==== DATA PROVIDED ====

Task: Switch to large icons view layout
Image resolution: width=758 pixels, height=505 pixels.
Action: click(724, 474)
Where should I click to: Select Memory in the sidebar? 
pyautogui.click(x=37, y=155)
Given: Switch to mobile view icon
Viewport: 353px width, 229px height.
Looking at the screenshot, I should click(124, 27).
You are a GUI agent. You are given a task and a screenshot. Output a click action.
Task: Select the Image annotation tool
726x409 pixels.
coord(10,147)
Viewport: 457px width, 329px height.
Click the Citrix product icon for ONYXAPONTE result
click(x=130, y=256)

====
==== DATA PROVIDED ====

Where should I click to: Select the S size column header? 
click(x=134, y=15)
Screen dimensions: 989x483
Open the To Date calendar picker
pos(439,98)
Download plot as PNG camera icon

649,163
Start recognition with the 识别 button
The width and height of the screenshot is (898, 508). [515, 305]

====
==== DATA PROVIDED ====

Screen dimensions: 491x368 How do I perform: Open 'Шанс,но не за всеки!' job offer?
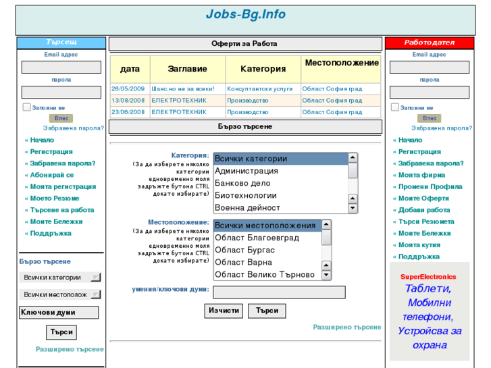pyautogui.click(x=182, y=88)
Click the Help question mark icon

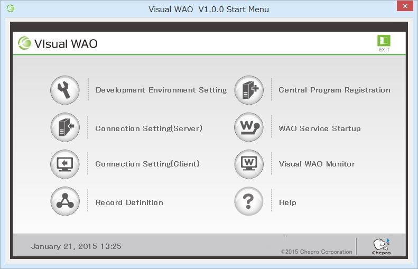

====

| THE PROBLEM |
Copy the items from the line with "Given: Switch to mobile view icon" up to and including the line with "click(x=130, y=256)", unchanged.

| EXPECTED ANSWER |
Given: Switch to mobile view icon
Viewport: 353px width, 229px height.
Looking at the screenshot, I should click(124, 27).
You are a GUI agent. You are given a task and a screenshot. Output a click action.
Task: Select the Image annotation tool
726x409 pixels.
coord(10,147)
Viewport: 457px width, 329px height.
Click the Citrix product icon for ONYXAPONTE result
click(x=130, y=256)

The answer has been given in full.